(Pixel coordinate grounding data)
══════════
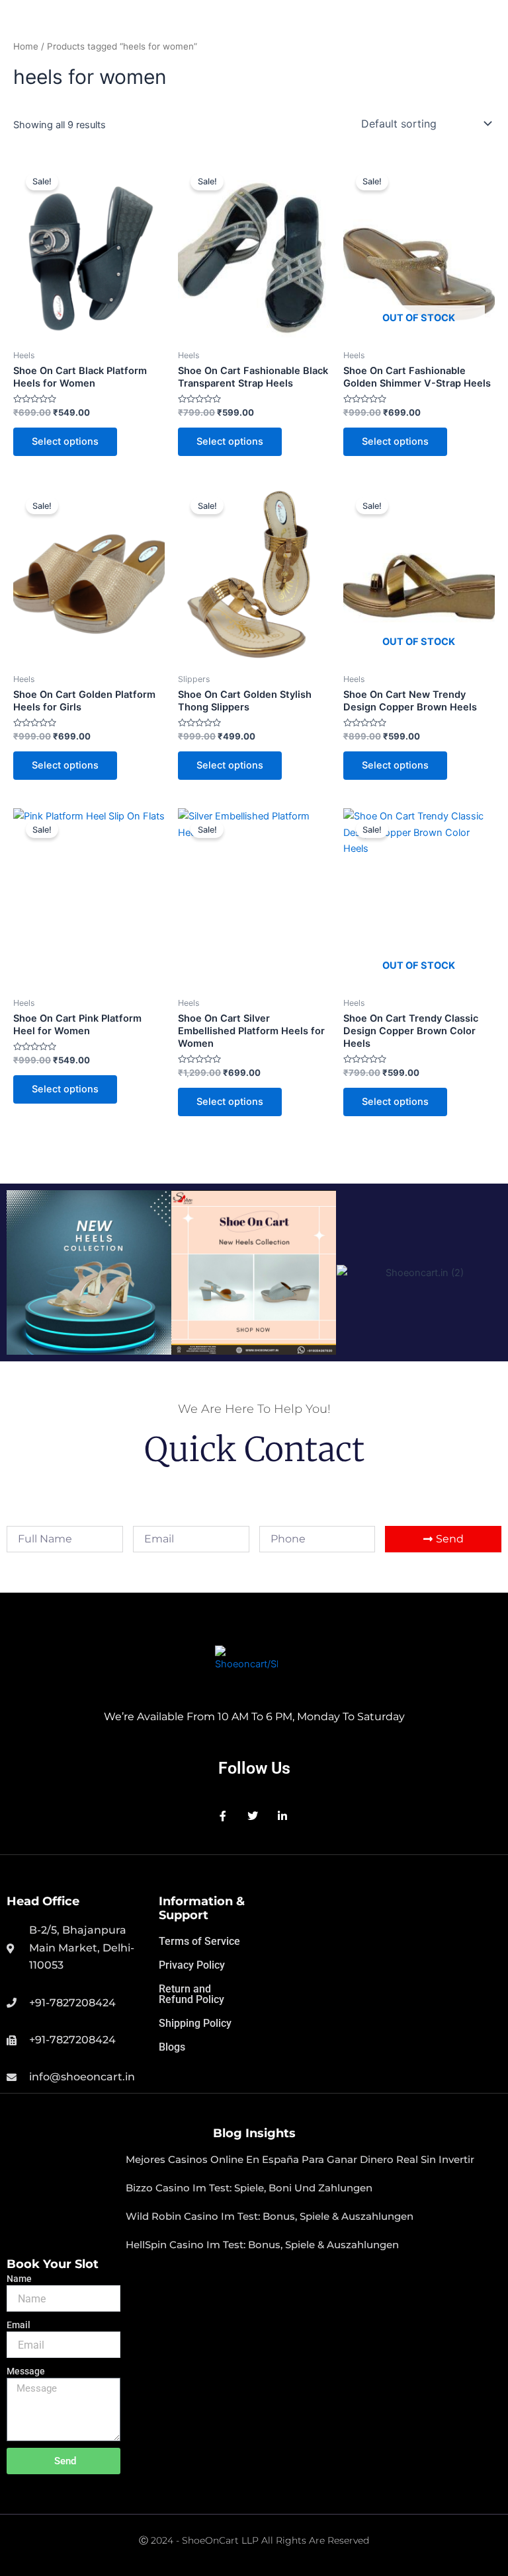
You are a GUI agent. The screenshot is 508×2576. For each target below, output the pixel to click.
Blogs (172, 2047)
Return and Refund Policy (191, 1994)
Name (19, 2278)
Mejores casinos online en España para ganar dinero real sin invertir (300, 2159)
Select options (65, 441)
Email (18, 2325)
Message (26, 2371)
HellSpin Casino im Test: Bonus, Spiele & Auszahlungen (262, 2244)
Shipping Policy (195, 2023)
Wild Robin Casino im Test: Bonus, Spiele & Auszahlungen (269, 2216)
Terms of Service (199, 1941)
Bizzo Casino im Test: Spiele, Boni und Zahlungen (249, 2187)
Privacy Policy (192, 1965)
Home (25, 46)
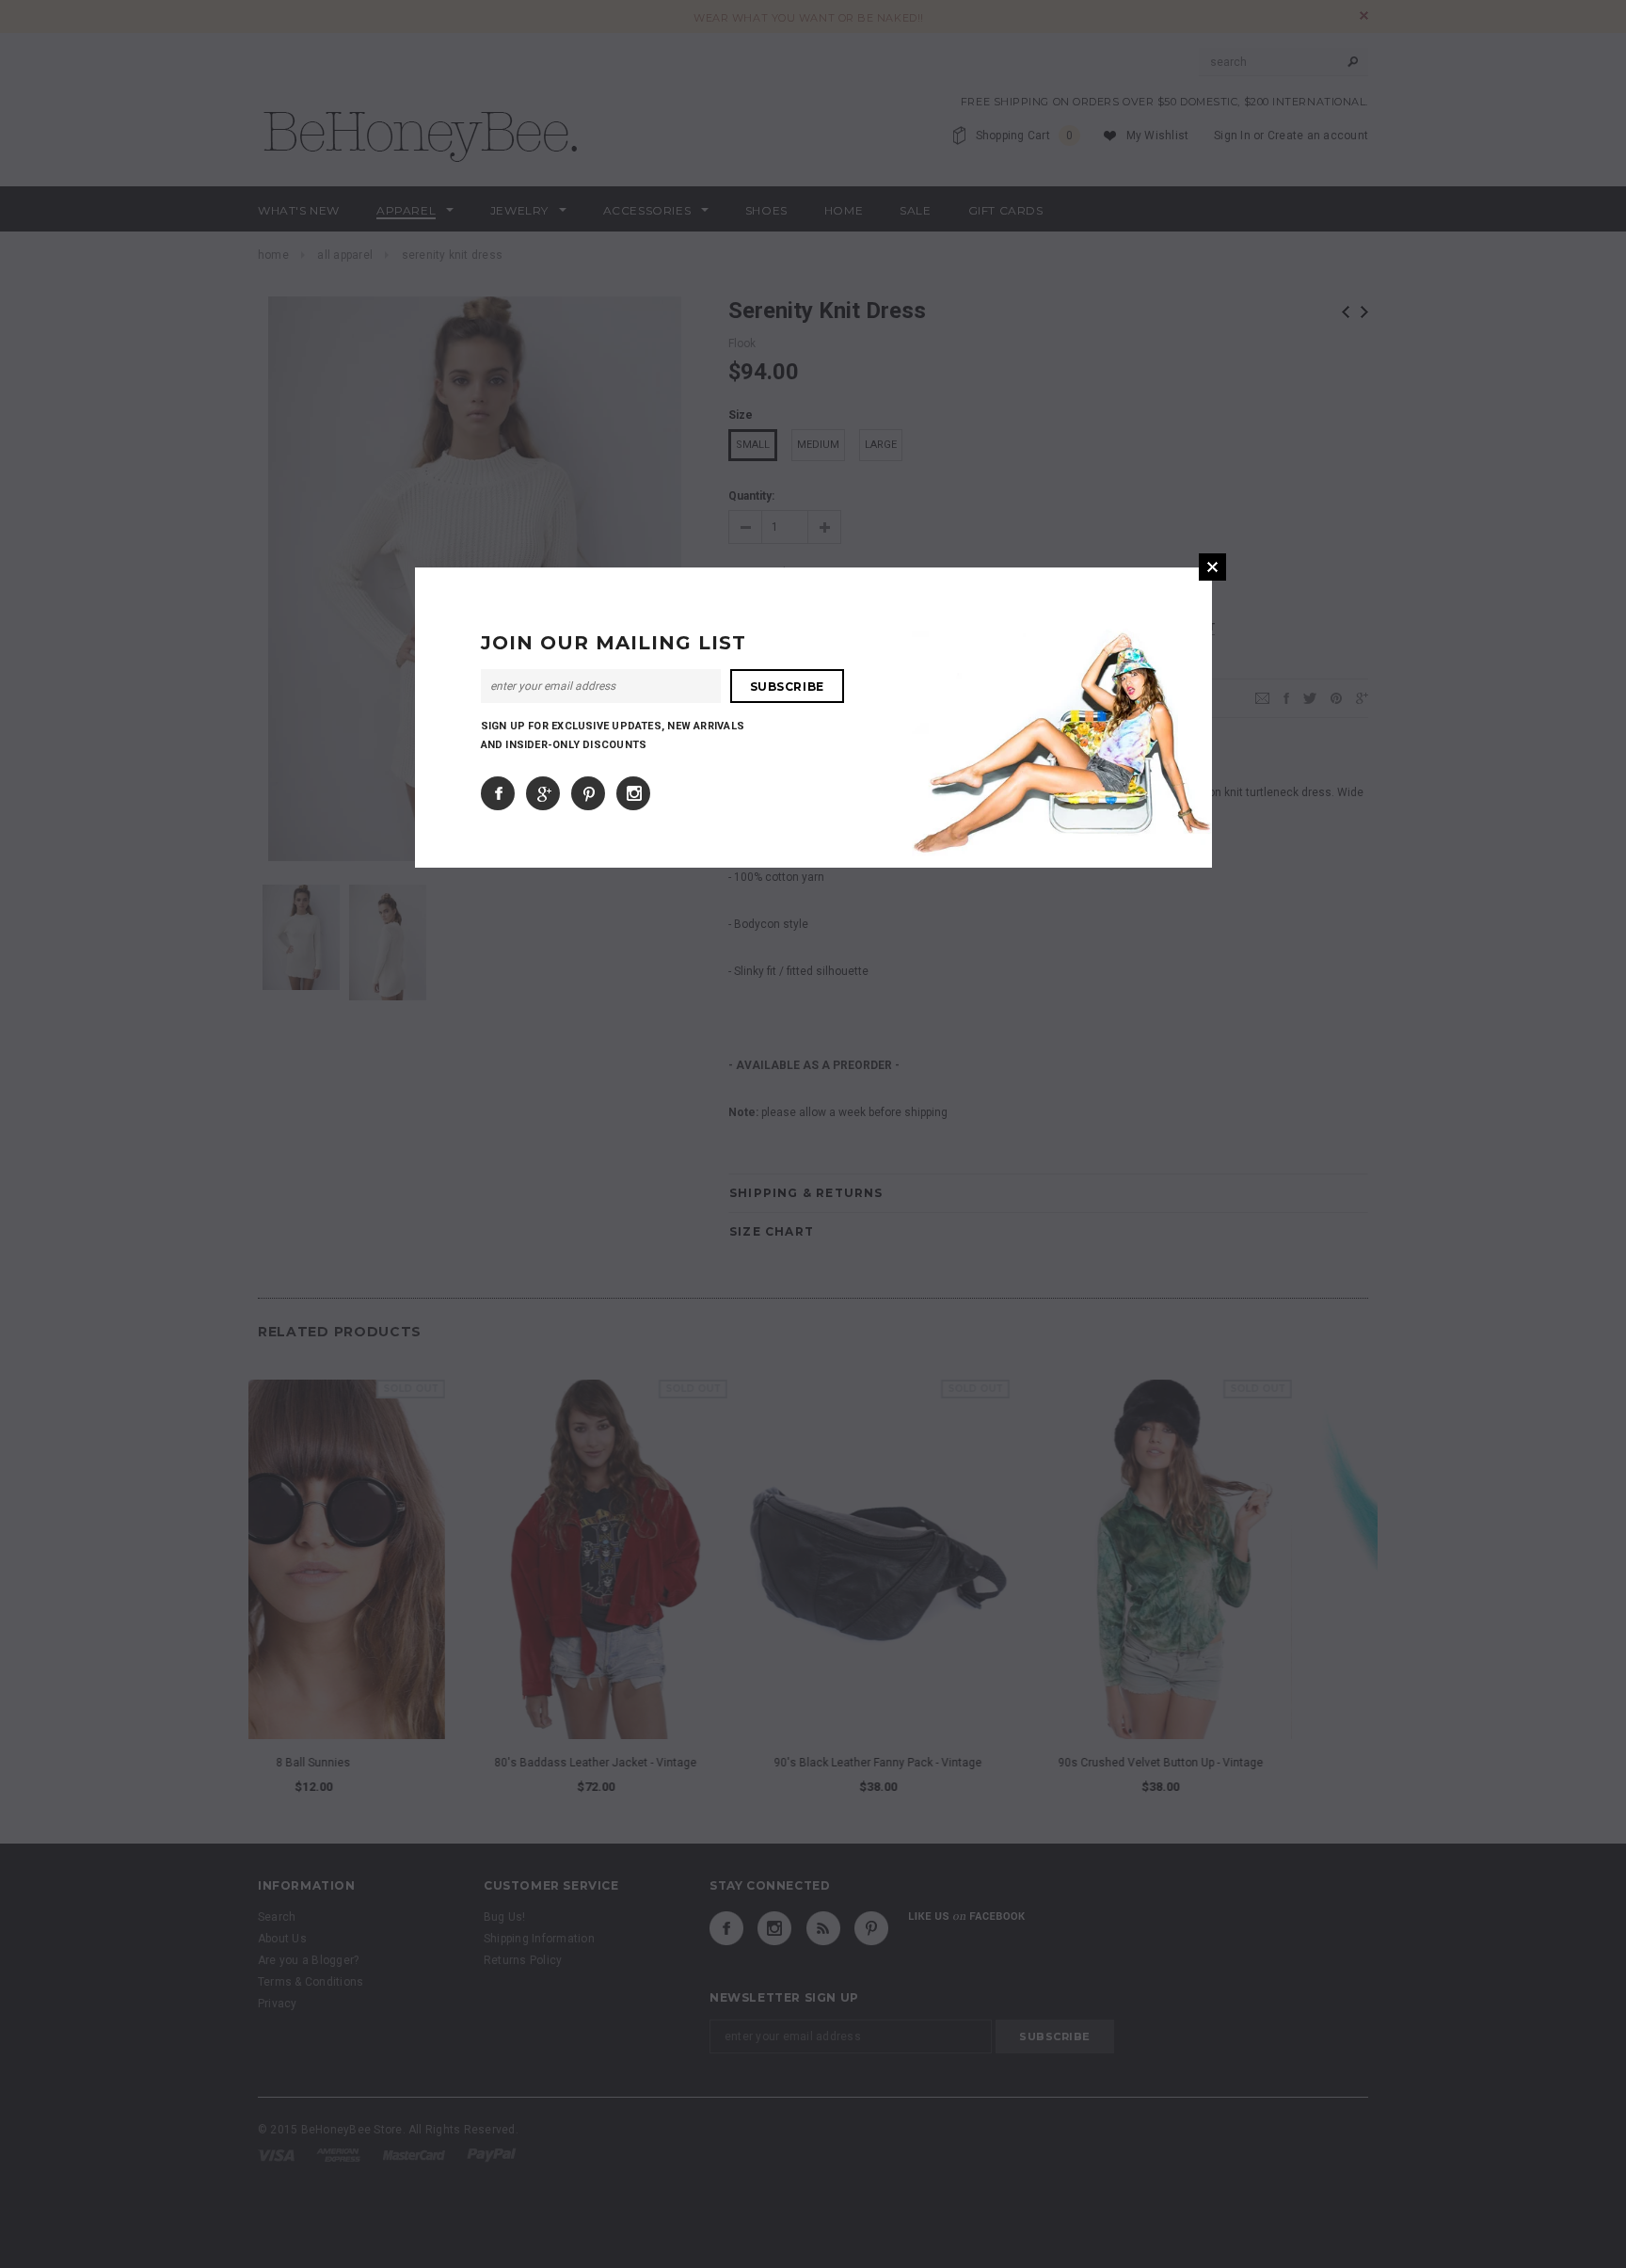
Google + (543, 793)
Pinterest (588, 793)
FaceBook (498, 793)
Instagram (633, 793)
══════════
Task directions. Once the line containing "HellSpin Casino im" has been found, write out exactly that line and each one after it through the end of the data, leaving out every picture.

Answer box.
HellSpin Casino im Test: Bonus, Spiele & Auszahlungen (262, 2244)
Shipping Policy (195, 2023)
Wild Robin Casino im Test: Bonus, Spiele & Auszahlungen (269, 2216)
Terms of Service (199, 1941)
Bizzo Casino im Test: Spiele, Boni und Zahlungen (249, 2187)
Privacy Policy (192, 1965)
Home (25, 46)
Google + (543, 793)
Pinterest (588, 793)
FaceBook (498, 793)
Instagram (633, 793)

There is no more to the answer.